Yapılacaklar:
a - Fenerbahçe-Kayserispor maç yazısına göre Fenerbahçe sahaya hangi pankartla çıktı?
b - Fenerbahçe-Kayserispor maç yazısında "Maça son derece" ifadesini içeren sözlerle açılıp "futbol vardı sahada.." sözleriyle kapanan bölümü aynen geri verin.

Seçilmiş Bölüm:

----------------

5 Nisan 2010 Pazartesi

Fenerbahçe 2-0 Kayserispor

“Bizler inandık siz de inanın” pankartıyla çıktı Fenerbahçe sahaya.. Maçın henüz ilk dakikalarından itibaren pankartta yazılana ne kadar da sadık olduklarını ispat edercesine mücadele ettiler.. Karşılarındaki rakip ligin en iyi savuma yapan takımlarından Kayserispor ama 10 dakika içinde birden çok gol atabilirdi rakibine Fenerbahçe..

Maça son derece hızlı girildi.. Geçen hafta alınan Galatasaray galibiyeti ile hem oyuncular, hem taraftar havaya girmişti belli ki.. Ardı ardına gelen ataklar, tam saha uygulanan pres, uzaktan şut denemeleri, geriye takım halinde dönme ve hücuma toplu halde çıkma ne ararsan vardı sahada.. Uzun zamandır Fenerbahçe’nin oyunu bu kadar zevk vermemişti bana.. İlk yarıdaki Gençlerbirliği maçına benzer bir futbol vardı sahada..

----------------

Veri Kümesi:
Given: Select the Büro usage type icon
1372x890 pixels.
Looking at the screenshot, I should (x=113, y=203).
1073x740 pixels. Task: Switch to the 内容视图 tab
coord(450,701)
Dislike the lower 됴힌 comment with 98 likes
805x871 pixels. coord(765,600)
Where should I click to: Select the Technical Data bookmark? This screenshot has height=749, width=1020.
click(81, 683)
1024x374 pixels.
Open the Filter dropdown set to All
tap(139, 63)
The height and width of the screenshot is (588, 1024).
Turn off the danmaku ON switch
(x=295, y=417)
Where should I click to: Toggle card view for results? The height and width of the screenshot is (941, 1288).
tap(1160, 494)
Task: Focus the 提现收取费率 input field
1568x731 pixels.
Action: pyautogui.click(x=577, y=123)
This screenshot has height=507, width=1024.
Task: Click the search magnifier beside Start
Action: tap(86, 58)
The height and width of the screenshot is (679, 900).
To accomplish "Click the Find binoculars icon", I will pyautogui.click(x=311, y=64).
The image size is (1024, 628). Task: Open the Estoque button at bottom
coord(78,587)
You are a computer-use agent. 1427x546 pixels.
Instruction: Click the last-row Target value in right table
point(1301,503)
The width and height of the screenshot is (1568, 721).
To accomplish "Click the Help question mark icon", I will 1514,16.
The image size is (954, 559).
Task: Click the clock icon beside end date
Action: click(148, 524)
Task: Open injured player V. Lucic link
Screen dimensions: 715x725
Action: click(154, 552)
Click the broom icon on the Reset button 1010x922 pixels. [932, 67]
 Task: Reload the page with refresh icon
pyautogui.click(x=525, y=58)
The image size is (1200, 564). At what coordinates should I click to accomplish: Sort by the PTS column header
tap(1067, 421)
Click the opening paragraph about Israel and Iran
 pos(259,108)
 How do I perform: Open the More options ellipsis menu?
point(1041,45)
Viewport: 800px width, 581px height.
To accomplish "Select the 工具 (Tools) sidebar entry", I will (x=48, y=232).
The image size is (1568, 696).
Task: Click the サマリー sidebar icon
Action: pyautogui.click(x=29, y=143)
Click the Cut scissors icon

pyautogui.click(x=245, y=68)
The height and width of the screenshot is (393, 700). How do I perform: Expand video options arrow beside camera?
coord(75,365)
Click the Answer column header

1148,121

----------------

Görev Çözümleri:
a - Fenerbahçe sahaya “Bizler inandık siz de inanın” pankartıyla çıktı.

b -
Maça son derece hızlı girildi.. Geçen hafta alınan Galatasaray galibiyeti ile hem oyuncular, hem taraftar havaya girmişti belli ki.. Ardı ardına gelen ataklar, tam saha uygulanan pres, uzaktan şut denemeleri, geriye takım halinde dönme ve hücuma toplu halde çıkma ne ararsan vardı sahada.. Uzun zamandır Fenerbahçe’nin oyunu bu kadar zevk vermemişti bana.. İlk yarıdaki Gençlerbirliği maçına benzer bir futbol vardı sahada..